THE EXERCISE.
How many lines of the records below contain the string "size", with case counting? Give only the number.

::::::::

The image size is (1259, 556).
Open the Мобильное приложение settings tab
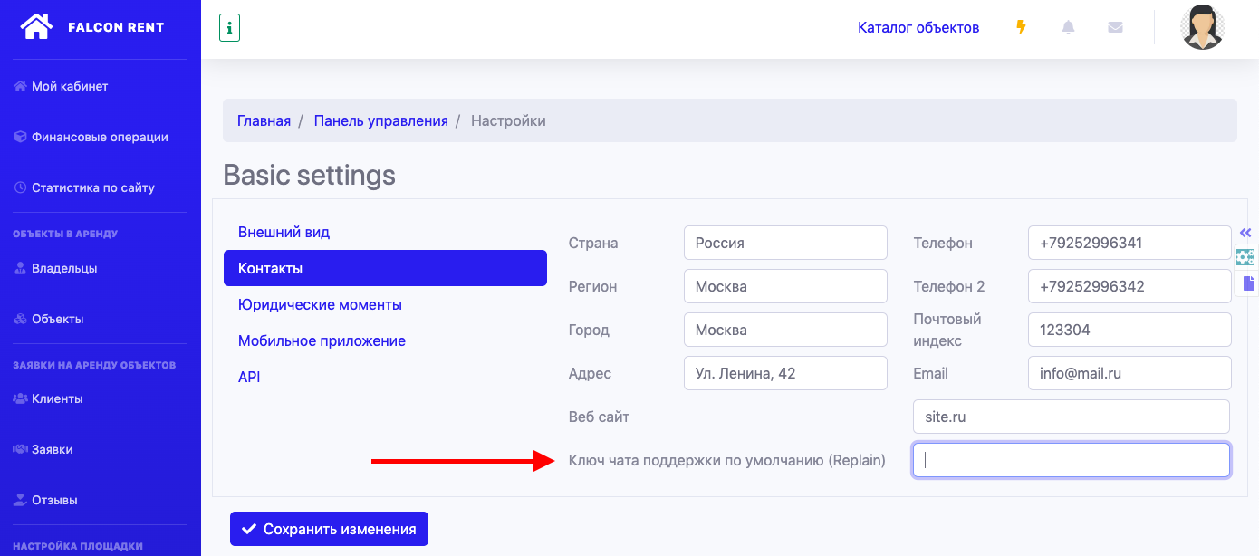pyautogui.click(x=322, y=340)
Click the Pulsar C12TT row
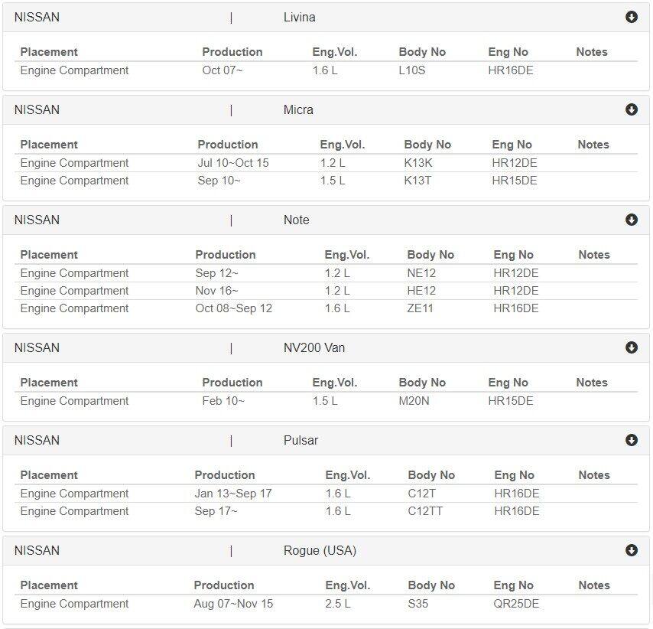The width and height of the screenshot is (653, 629). click(x=326, y=511)
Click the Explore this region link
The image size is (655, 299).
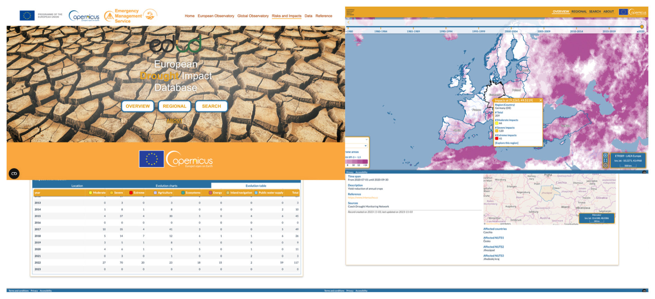(506, 143)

::::::::

SOLVED EXERCISE.
2